- **What is needed**
Everything from the line containing "Task: Click the boAt brand logo" to the end of the listing, both included, should be returned exactly, apart from the pictures.

■ ■ ■ ■ ■ ■ ■

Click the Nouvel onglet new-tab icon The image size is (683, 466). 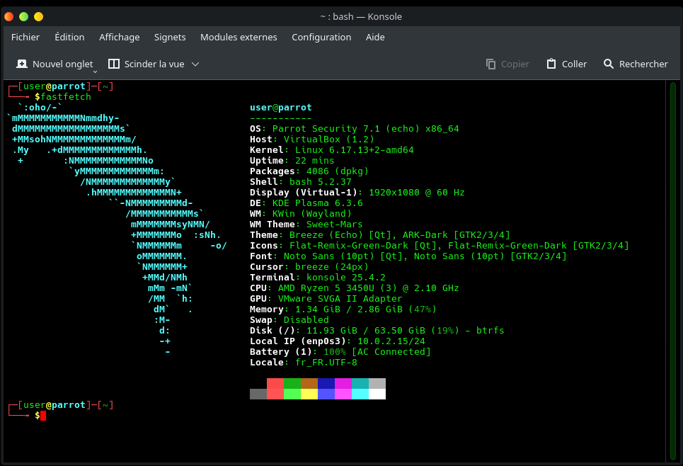pos(22,64)
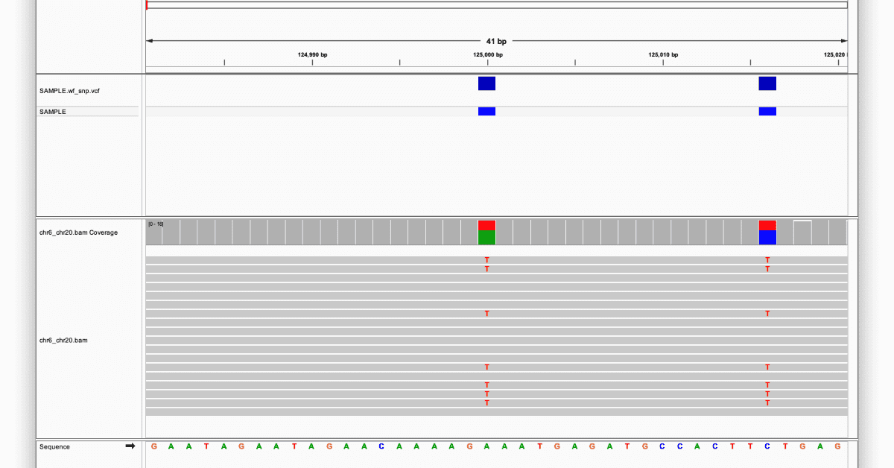This screenshot has width=894, height=468.
Task: Click the rightmost genotype block in SAMPLE track
Action: click(x=767, y=111)
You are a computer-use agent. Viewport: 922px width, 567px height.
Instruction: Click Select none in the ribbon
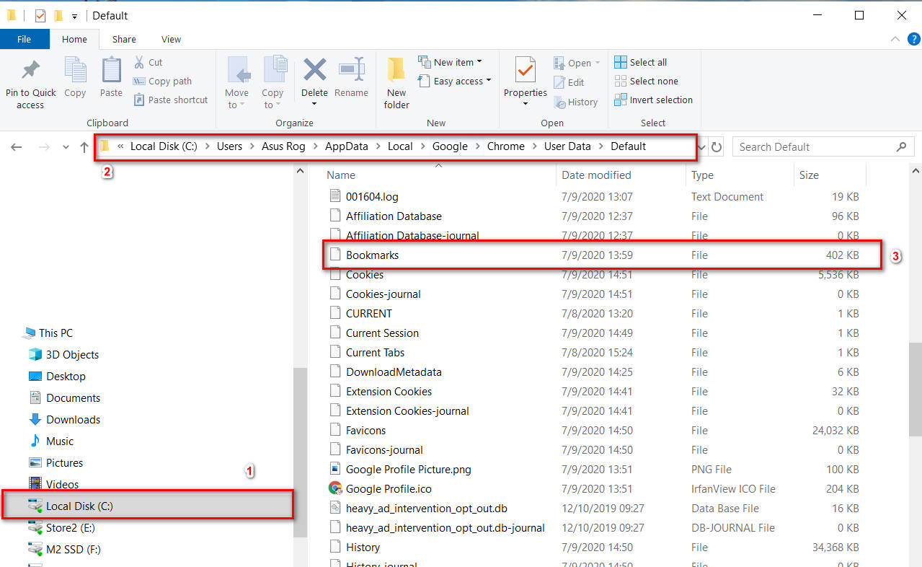click(x=646, y=81)
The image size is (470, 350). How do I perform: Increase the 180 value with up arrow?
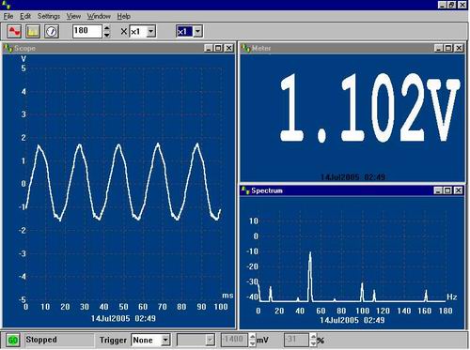pyautogui.click(x=107, y=28)
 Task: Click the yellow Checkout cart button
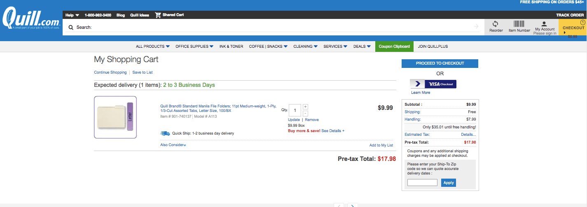tap(573, 28)
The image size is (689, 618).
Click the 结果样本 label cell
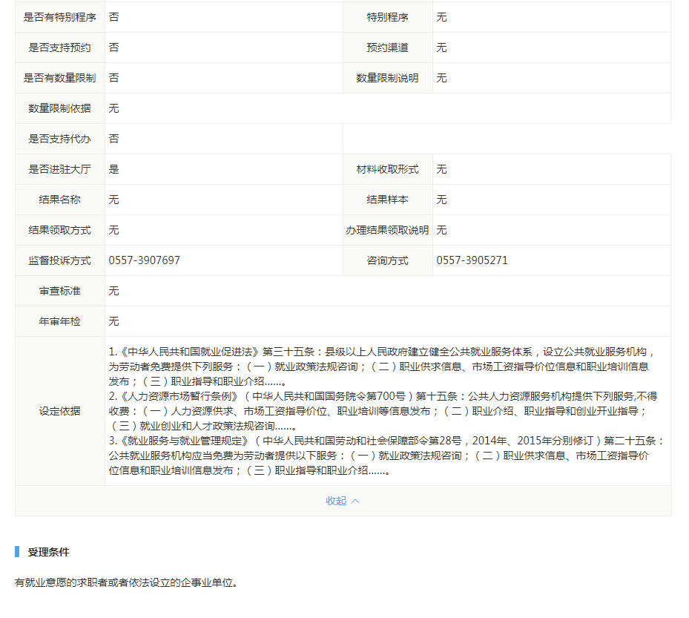click(387, 200)
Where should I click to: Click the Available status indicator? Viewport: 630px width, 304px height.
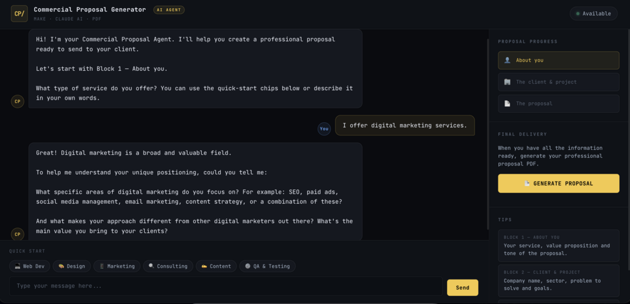click(594, 14)
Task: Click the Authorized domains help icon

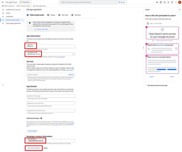Action: (41, 118)
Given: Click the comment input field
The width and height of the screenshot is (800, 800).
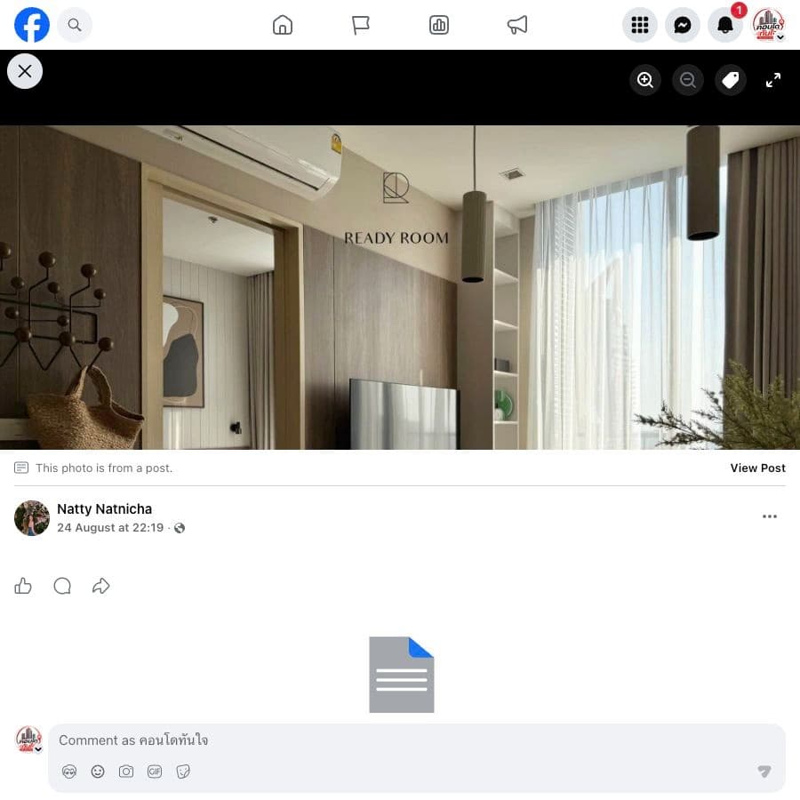Looking at the screenshot, I should (417, 740).
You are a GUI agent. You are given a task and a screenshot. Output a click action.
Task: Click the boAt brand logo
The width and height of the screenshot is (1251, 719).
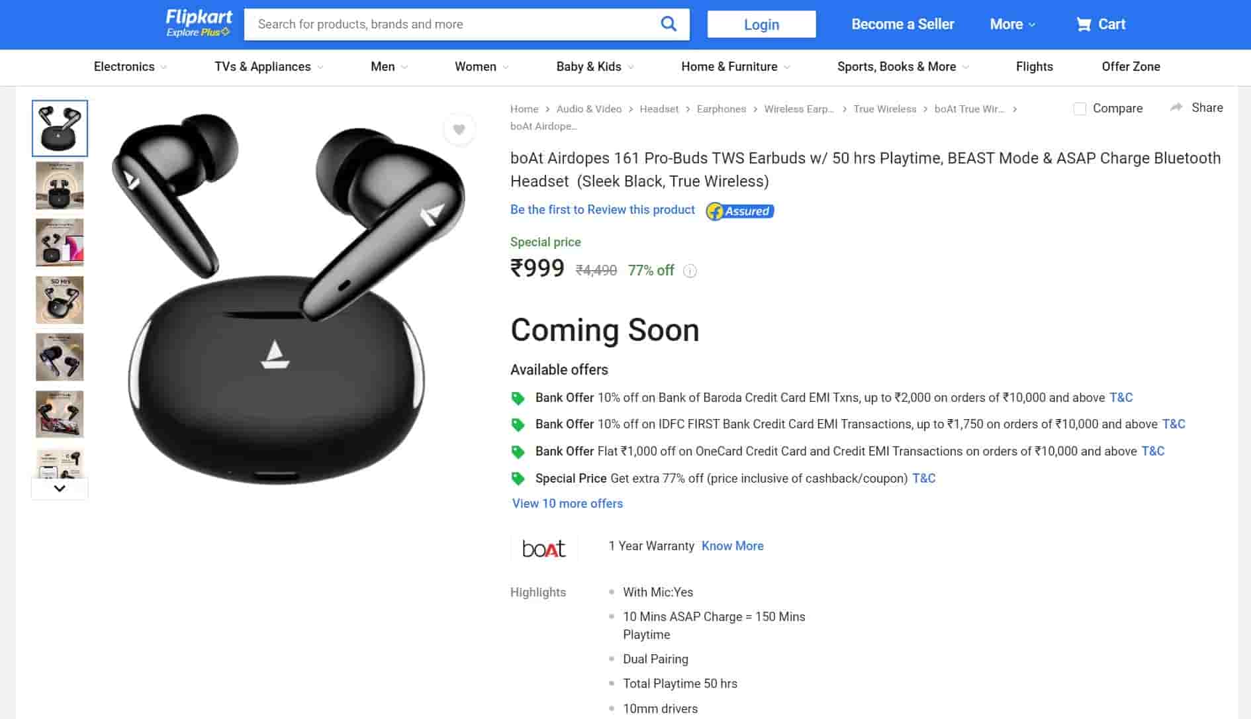pos(544,548)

■ ■ ■ ■ ■ ■ ■

- **Solution for this exercise**
Task: Click the boAt brand logo
The width and height of the screenshot is (1251, 719).
pos(544,548)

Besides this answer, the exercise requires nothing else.